Three patients of the present cohort diagnosed with radiculopathy were found to have positive CSF tests for infectious diseases, known to cause root injuries (VZV infection and Lyme disease). We concede that these findings may represent important confounding factors. However, we point out that these infectious agents might have played a role in triggering GFAP-Abs-mediated autoimmunity, in addition to their own pathogenicity. Indeed, in the present study, the clinicians in charge of the patients concluded to a triggering role of infections for a GFAP-Abs-related disease in two of these patients. In a previous study by our group, infectious prodromal symptoms were found in 82% of cases, suggesting a triggering role of infections in this autoimmune disease [14]. A severe axonal sensorimotor neuropathy associated with GFAP-Abs encephalitis and Epstein–Barr virus (EBV) DNA in the CSF has been reported, which the authors hypothesized to be a possible trigger for the autoimmune response [11]. Finally, it is well established that infections can trigger some other neurological autoimmune diseases, sometimes by molecular mimicry between antigens, as in Guillain–Barré syndrome following Campylobacter Jejuni or EBV/CMV infections [27], or in NMDAR-Abs encephalitis after herpes simplex virus infection [28, 29]. Regarding the patient with positive VZV PCR in the CSF, he was immunocompetent, did not develop a rash, and presented an undoubtful positive CBA test for GFAP-Abs. The only other patient with a possible alternative cause of PNS involvement was the patient with a history of type 2 diabetes mellitus. However, this patient first developed a central meningitis with fever and headache, and then developed binocular diplopia, proprioceptive ataxia with lower limb apallesthesia, proximal lower limb weakness, and radiculalgia suggestive of PNS involvement. Moreover, the CSF analysis revealed a meningitis and oligoclonal bands. Type 2 diabetes mellitus is not an etiology for sensory neuronopathy. Taken together, these data are not in favor of a PNS involvement due to the type 2 diabetes.

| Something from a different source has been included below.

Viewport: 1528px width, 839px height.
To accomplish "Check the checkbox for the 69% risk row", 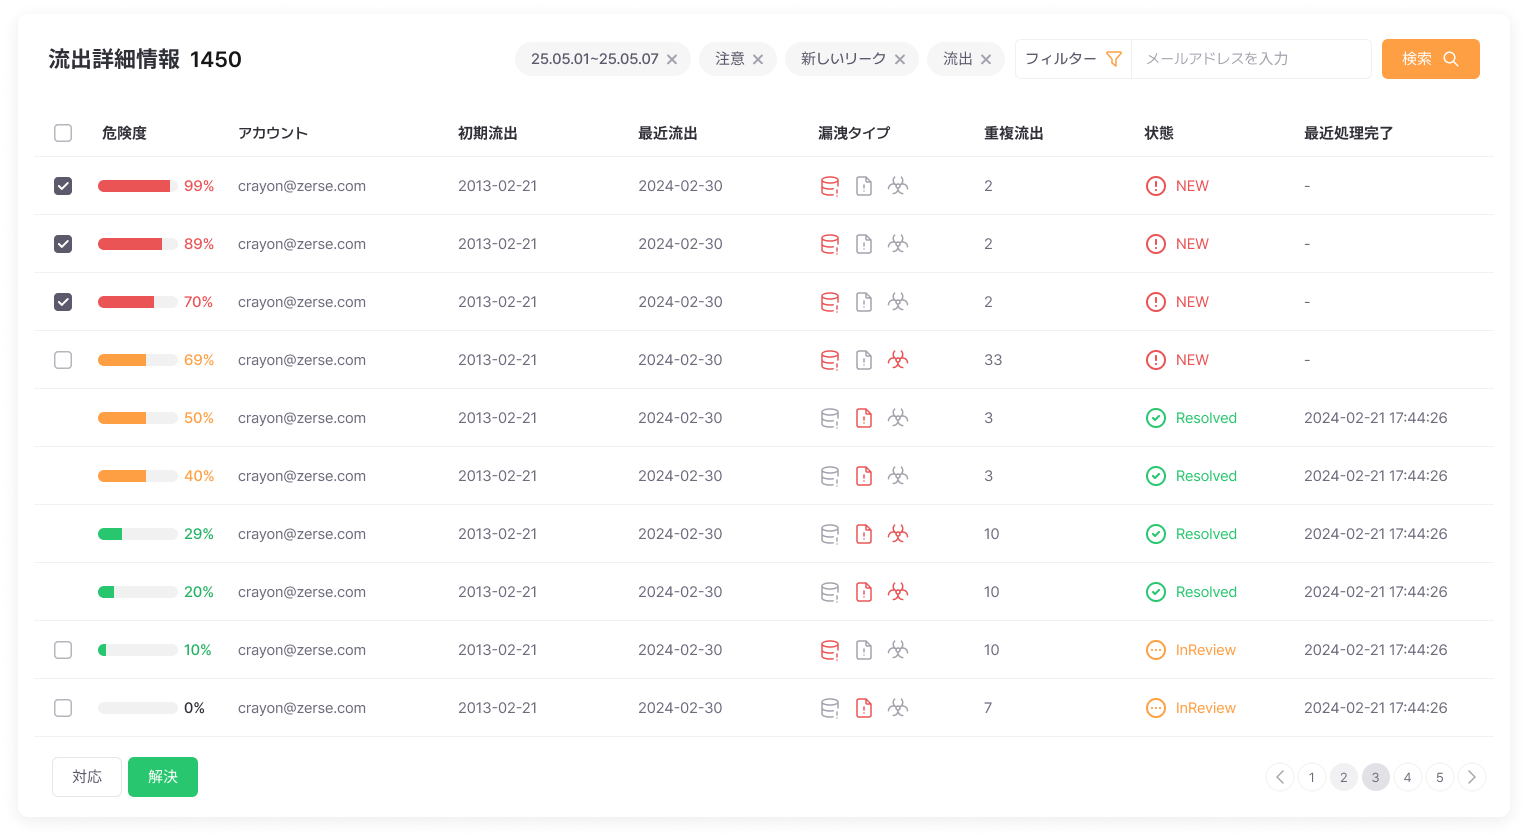I will [63, 360].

The prognosis of patients with GFAP-Abs and PNS involvement seems to be favorable [12]. In the present cohort, the last follow-up mRS was similar in both patients with or without PNS involvement, suggesting that the PNS involvement does not worsen the prognosis. Moreover, improvement of peripheral signs and ENMG was frequent during follow-up. However, severe sequelae might also persist over months in rare cases of severe neuropathy, as reported in the other studies [11, 12, 18]. An early diagnosis, allowing an early immunosuppressive treatment, is probably an important factor for PNS prognosis.

The present study has some limitations. First, it is a retrospective study, but detailed clinical data were provided by the clinicians in charge of the patients using a structured questionnaire. Then, GFAP-Abs testing was performed in patients recruited by the two French reference centers for CNS inflammatory diseases who were mainly patients presenting with signs of encephalitis or myelitis. Patients presenting with isolated suspected inflammatory PNS involvement in the same time window were mainly not tested for GFAP-Abs, causing a possible selection bias and underestimation of GFAP-Abs in these patients.

In conclusion, this retrospective cohort study confirmed that PNS involvement is not a rare feature in GFAP-Abs-related disease. Patients typically present with acute or subacute cranial nerve injury and/or lower limb radiculopathy. These manifestations are mainly associated with CNS symptoms but may, in rare cases, present initially as isolated. Bladder dysfunction is an important clue suggesting a PNS involvement. In future prospective studies, screening GFAP-Abs in patients with inflammatory PNS disease of unknown etiology, associated or not with CNS symptoms or meningitis, may be useful to better define the spectrum of GFAP-Abs-related disease phenotypes.